The duo will try to help Toronto to its first three-game series sweep of the Baltimore Orioles in more than 3 1/2 years when the teams finish their series at Rogers Center.
Wells and Rios each had three hits and combined for three homers to lead the Blue Jays (11-8) to an 8-2 rout of the Orioles on Wednesday.
Wells is batting .400—four points better than Rios’ .396. They are the keys to the Blue Jays’ offense that leads the majors with a .313 batting average.
“They’ve (Rios and Wells) both been sitting around .400, (hitting) home runs, driving in runs,” Toronto manager John Gibbons said. “What’s good about them is when they get on base, they’ve got speed too. If you’re hitting behind them, you’ve got to like that.”
Toronto, which has scored at least seven runs in nine of its wins this season, last had a three-game home sweep of Baltimore (11-11) from Sept. 24-26, 2002.
Wells, Rios and the rest of the Blue Jays will face Kris Benson (2-2, 3.70 ERA), who has won both his games on the road. The right-hander allowed four runs and eight hits with three walks over 5 1-3 innings in the Orioles’ 6-5 win over the Yankees on Friday.
Benson’s only career appearance against the Blue Jays came in Toronto on June 10, 2003 while he was with Pittsburgh and it was a forgettable one. He was tagged for eight runs and eight hits—including three homers—in just 2 1-3 innings of a 13-8 loss.

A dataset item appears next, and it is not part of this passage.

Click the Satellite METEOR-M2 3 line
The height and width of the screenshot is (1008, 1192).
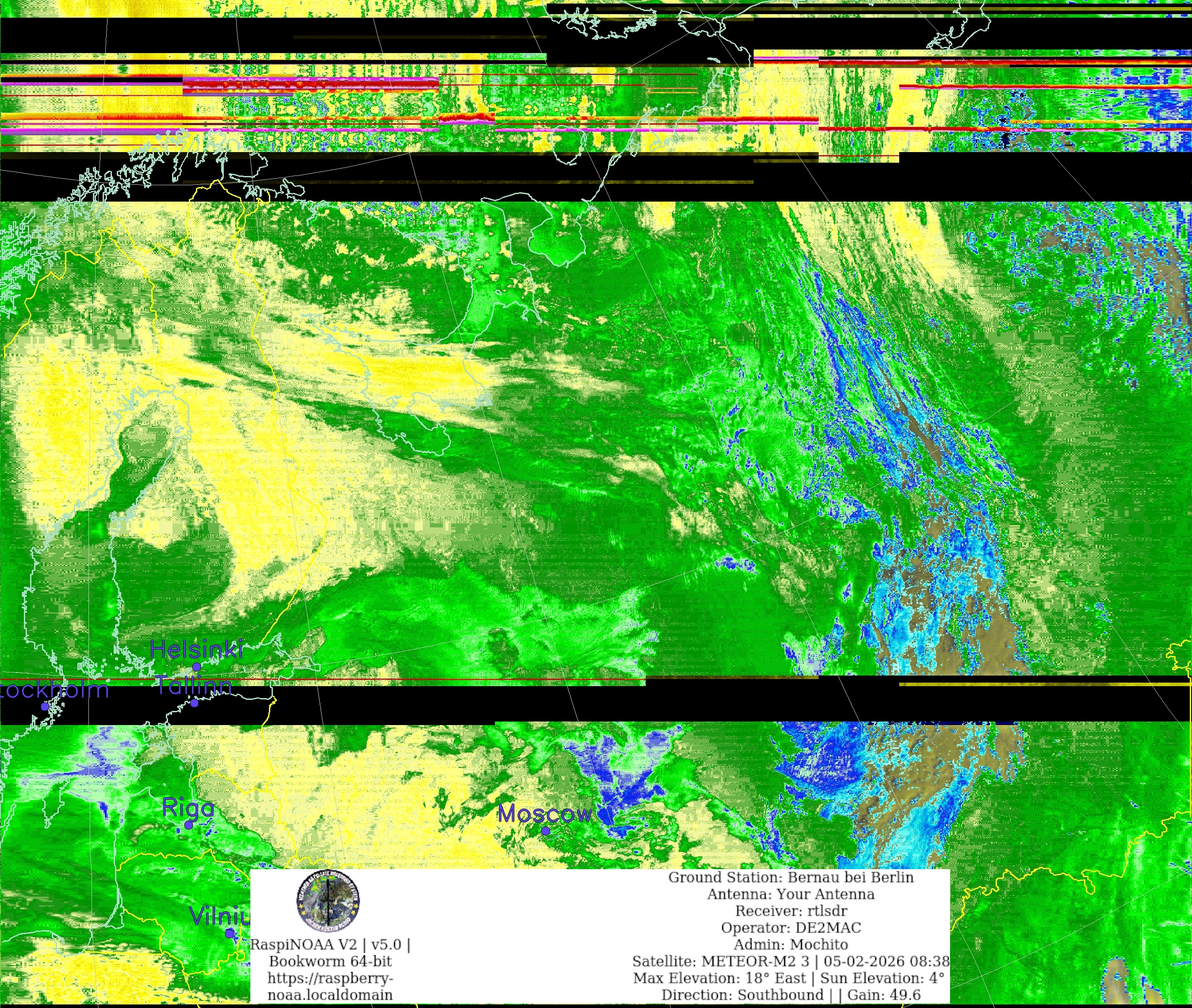click(x=791, y=961)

Casey Janssen (0-0, 0.00) will make his major leage debut when he takes the mound for the Blue Jays. He went 1-2 with a 4.05 ERA in four starts at Triple-A Syracuse.
“Hopefully he pitches well and has a chance to stay here a while,” Gibbons said.
Janssen takes over A.J. Burnett’s spot in the rotation while he is on the 15-day disabled list with a sprained elbow ligament. Burnett, who signed a $55 million, five-year deal with Toronto in the offseason after spending seven years with the Florida Marlins, began the season on the DL with the same injury.
The Orioles have lost four straight games including three straight to left-handed pitchers.
“It’s not all offense,” Orioles manager Sam Perlozzo said. “It’s a little bit of everything. The guys are working at it. It’s just not working right now.”
Baltimore pitchers have allowed 28 homers the last 16 games after giving up just four in its first six.